Lines in the records below that contain the word "category" must each be copied.

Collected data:
Content starts

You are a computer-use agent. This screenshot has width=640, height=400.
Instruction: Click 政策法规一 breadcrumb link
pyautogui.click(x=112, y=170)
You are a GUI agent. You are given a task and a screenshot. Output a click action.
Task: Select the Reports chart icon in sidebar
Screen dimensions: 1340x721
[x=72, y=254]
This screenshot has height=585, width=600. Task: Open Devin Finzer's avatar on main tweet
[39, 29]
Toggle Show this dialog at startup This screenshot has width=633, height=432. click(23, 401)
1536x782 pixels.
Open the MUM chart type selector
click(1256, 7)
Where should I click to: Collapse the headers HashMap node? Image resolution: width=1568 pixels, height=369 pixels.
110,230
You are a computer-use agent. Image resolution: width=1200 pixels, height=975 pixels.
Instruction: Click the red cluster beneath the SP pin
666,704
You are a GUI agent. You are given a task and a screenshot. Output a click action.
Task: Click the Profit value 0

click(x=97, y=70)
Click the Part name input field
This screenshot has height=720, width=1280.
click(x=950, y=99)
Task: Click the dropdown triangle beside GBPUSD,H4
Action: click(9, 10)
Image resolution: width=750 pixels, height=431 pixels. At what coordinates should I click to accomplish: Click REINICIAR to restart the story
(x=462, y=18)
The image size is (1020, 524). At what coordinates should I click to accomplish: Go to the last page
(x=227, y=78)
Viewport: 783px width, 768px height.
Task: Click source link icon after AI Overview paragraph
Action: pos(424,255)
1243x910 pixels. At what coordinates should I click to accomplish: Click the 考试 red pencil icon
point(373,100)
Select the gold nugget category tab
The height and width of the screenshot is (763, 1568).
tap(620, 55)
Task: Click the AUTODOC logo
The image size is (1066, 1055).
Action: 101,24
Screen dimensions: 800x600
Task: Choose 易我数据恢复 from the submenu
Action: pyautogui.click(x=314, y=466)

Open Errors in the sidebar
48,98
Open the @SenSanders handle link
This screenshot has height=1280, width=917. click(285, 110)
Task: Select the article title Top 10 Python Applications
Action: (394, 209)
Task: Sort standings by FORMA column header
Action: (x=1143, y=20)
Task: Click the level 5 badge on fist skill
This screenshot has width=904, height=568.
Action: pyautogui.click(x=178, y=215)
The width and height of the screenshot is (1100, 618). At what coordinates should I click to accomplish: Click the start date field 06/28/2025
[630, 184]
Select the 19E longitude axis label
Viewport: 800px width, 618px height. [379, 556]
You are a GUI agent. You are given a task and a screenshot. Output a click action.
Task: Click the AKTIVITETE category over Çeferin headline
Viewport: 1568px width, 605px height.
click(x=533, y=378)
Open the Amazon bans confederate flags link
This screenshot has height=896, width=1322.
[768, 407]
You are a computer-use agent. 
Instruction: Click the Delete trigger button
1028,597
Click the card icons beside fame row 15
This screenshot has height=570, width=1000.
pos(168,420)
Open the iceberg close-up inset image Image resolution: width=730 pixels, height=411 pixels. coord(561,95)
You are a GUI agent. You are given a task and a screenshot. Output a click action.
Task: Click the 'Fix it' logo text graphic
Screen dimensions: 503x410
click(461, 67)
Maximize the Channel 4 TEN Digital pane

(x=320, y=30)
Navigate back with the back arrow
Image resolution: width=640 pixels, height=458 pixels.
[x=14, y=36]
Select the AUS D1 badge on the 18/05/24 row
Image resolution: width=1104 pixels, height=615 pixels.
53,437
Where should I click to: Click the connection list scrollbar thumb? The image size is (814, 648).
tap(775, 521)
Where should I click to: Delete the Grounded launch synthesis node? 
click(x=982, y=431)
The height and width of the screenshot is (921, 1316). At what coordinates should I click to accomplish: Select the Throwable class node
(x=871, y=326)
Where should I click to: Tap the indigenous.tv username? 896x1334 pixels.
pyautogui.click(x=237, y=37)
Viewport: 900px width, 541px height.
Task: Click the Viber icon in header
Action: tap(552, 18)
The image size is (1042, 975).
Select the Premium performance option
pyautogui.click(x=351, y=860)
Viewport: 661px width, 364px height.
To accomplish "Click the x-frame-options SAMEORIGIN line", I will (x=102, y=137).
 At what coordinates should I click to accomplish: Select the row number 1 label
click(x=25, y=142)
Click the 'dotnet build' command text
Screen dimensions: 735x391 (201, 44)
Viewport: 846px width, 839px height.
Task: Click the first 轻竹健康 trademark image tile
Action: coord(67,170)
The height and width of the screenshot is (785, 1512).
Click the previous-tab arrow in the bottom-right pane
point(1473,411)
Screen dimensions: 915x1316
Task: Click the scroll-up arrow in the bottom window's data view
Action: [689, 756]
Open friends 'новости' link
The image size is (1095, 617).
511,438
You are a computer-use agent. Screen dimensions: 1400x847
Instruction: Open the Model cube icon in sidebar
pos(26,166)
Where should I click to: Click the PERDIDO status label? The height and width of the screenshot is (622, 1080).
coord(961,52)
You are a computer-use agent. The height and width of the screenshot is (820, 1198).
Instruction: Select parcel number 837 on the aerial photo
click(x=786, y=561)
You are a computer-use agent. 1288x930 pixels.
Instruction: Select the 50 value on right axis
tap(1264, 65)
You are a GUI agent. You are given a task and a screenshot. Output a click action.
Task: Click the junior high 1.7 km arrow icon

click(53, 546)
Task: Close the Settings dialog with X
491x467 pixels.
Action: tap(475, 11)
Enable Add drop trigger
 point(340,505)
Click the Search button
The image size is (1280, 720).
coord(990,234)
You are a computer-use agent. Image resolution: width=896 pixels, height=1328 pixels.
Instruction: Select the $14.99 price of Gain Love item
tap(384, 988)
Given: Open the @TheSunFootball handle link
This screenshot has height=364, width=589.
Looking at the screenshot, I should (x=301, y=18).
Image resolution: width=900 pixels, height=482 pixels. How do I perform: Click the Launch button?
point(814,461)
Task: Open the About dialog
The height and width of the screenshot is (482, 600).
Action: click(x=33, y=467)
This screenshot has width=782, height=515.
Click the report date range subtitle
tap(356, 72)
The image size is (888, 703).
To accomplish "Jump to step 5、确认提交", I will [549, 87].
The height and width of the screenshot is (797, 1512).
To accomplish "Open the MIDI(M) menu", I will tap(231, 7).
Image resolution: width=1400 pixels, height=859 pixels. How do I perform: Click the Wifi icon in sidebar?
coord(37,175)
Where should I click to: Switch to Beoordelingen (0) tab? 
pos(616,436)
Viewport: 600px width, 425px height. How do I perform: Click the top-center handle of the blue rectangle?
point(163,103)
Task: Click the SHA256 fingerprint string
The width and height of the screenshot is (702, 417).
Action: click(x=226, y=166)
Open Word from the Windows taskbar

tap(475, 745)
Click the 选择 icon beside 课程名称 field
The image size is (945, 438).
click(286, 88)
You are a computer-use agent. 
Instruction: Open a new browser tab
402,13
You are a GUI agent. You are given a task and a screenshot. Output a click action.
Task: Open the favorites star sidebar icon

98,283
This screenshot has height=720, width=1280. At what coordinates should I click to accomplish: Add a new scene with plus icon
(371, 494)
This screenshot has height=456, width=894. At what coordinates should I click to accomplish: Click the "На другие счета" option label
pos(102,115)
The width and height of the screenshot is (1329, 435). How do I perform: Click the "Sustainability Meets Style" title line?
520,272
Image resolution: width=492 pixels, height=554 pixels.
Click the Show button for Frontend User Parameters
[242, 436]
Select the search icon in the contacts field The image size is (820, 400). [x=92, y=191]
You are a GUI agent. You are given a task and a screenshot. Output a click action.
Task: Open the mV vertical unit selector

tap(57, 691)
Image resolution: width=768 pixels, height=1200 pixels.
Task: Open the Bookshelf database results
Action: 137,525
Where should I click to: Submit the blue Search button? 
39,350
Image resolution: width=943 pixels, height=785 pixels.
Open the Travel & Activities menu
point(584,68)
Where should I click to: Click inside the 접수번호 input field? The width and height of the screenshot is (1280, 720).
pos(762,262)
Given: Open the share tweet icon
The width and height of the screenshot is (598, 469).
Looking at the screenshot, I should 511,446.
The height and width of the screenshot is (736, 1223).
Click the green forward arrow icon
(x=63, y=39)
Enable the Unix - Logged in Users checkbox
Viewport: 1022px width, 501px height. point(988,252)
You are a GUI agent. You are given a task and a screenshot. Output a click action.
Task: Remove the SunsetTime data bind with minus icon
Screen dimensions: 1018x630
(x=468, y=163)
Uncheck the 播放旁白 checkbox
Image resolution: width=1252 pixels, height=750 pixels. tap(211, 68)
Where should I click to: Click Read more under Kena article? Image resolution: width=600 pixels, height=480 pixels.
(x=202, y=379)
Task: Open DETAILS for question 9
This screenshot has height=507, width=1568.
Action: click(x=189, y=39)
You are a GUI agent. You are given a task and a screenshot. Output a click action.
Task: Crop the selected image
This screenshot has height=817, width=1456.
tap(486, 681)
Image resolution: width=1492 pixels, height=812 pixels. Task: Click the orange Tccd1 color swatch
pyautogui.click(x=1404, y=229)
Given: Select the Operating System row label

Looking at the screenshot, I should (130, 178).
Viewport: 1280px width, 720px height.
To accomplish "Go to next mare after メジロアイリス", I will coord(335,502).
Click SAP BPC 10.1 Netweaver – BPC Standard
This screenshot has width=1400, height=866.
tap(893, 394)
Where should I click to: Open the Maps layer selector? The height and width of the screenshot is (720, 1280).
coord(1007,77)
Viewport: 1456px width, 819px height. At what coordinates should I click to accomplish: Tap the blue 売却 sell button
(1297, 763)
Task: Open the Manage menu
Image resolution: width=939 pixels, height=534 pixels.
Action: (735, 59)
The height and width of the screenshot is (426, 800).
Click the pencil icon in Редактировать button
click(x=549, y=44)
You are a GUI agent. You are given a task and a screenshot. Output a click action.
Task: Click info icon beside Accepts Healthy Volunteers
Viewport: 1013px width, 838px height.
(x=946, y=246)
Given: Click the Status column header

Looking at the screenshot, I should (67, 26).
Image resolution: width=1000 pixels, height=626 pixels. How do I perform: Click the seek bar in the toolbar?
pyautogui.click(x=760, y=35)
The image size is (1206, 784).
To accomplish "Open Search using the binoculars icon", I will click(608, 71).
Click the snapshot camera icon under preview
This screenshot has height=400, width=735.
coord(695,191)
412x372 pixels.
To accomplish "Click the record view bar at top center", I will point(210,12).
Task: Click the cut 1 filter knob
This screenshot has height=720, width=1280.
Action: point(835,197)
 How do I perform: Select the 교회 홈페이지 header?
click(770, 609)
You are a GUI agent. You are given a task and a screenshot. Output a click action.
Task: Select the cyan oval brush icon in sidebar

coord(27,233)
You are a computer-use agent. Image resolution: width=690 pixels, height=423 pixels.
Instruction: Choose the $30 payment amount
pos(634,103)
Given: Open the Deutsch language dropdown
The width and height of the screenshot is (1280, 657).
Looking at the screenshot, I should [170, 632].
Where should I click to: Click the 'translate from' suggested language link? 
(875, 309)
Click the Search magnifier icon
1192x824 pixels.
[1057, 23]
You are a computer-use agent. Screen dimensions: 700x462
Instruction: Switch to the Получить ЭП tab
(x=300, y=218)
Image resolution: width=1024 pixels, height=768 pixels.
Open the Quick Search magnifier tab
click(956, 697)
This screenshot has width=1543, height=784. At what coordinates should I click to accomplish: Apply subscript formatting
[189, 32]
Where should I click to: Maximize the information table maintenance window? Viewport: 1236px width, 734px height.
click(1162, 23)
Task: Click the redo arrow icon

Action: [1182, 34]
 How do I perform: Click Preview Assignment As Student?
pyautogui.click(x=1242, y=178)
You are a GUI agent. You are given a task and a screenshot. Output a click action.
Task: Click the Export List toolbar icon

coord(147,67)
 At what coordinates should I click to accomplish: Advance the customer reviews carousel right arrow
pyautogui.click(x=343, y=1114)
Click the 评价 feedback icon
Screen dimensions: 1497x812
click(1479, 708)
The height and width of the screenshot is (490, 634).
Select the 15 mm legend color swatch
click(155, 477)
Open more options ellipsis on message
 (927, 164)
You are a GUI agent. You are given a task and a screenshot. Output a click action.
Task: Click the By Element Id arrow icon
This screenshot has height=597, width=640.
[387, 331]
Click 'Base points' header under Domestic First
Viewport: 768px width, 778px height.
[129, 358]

Content ends

## WRITTEN SOLUTION
Select the gold nugget category tab
Task: Click the AKTIVITETE category over Çeferin headline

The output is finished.